If I said yes, mum said oh good, I look forward to hearing it.  And a few days later would say, Wow, Holly said bye bye.  

If I said no, mum would say, I am sure it will be soon.

Left me with absolutely no idea as to whether DD had actually 'talked' to her first!   .

What a legend!

#22 FeralZombieMum

Posted 27 January 2013 - 11:05 AM

I can kind of understand how you are feeling - but she is only 4 months old.

For me, part of the experience of their "first" is being able to watch their reaction. As she is 4 months old, she wouldn't have had much reaction. wink.gif

You've got plenty of more opportunities to see that reaction on her face - plus it will be so much better when she is a bit older and you can watch her walk up to the waves, hear her giggle at the excitement, and see her stare wide eyed at the sheer amount of water! original.gif

#23 I*Love*Christmas

Posted 27 January 2013 - 11:17 AM

A little precious sorry. I don't really count going to the beach for the first time as a milestone. I can't even remember the first time mine went there.

#24 -Emissary-

Posted 27 January 2013 - 11:34 AM

Totally and utterly precious.

Being a 4 months old baby, she wouldn't have experienced many things. Are you going to be upset every time someone experienced a "first" with her when you haven't yet?
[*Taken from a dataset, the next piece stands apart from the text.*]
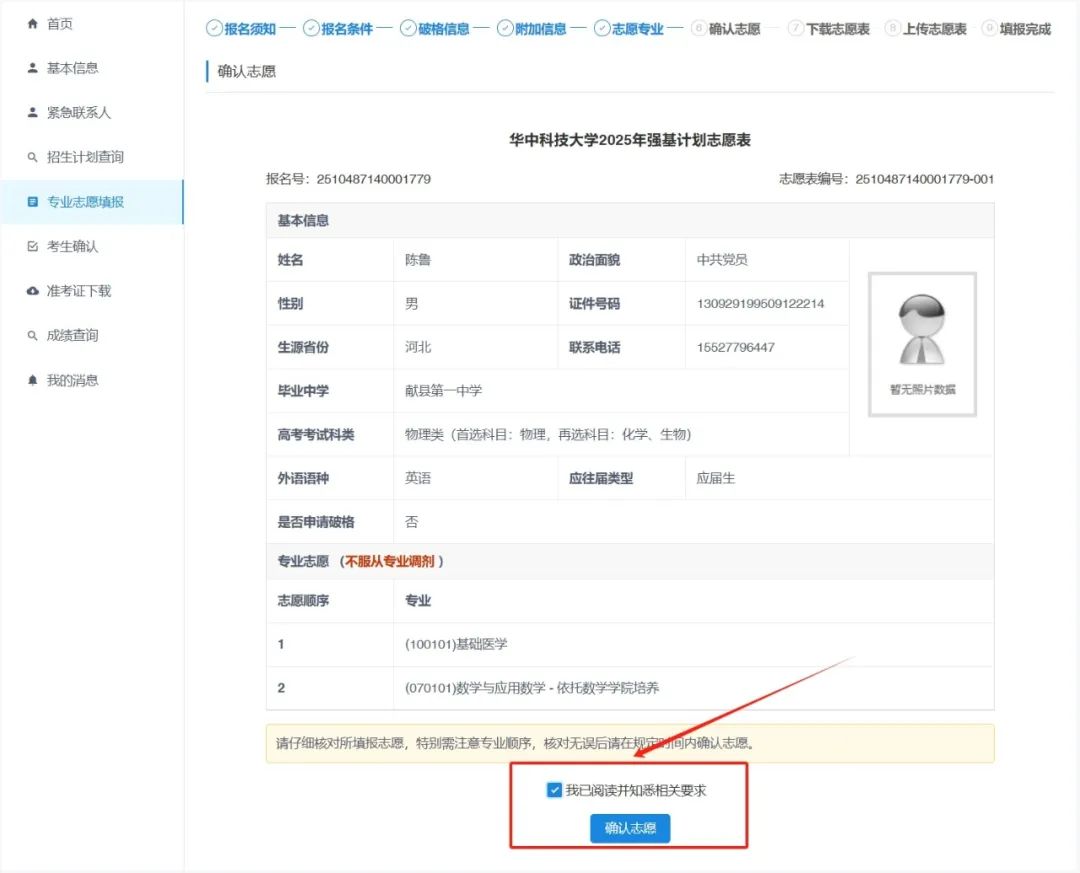Open 我的消息 in the sidebar
The height and width of the screenshot is (873, 1080).
click(x=72, y=381)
Unless you're prepared to spend 24/7 with her and give up on your business and career, you're going to miss out on a lot of firsts.

I was like a bit like you. It used to upset me greatly when I realised I wasn't going to be around for many of DS's first. In fact, it got to the point where I don't even know when he started talking/walking etc. I think I caught his first steps but I'm not too sure. So really, I missed out on all significant firsts. It eventually came down to stop beating myself over it or give up on my study/career. I chose the first option.

I'm focusing more on things that he will remember now. Eg. his first two weeks of school. Things that both him and I will remember.

Edited by -Emissary-, 27 January 2013 - 11:34 AM.


#25 Diana_Barry

Posted 27 January 2013 - 11:47 AM

We happened to take DS to the beach when he was about 4 months old, but I don't consider it to be his first beach experience. That happened a whole year later when he was big enough to play in the water and feel the texture of the wet sand etc. it was a magical afternoon. Him sleeping in the Baby Bjorn while DP
& I walked on the beach when he was a tiny baby definitely doesn't count.

If it makes you feel any better, my DS rolled first when I was out of the room, said his first words at childcare, & started walking the first night of his life I had spent away from him for a uni function.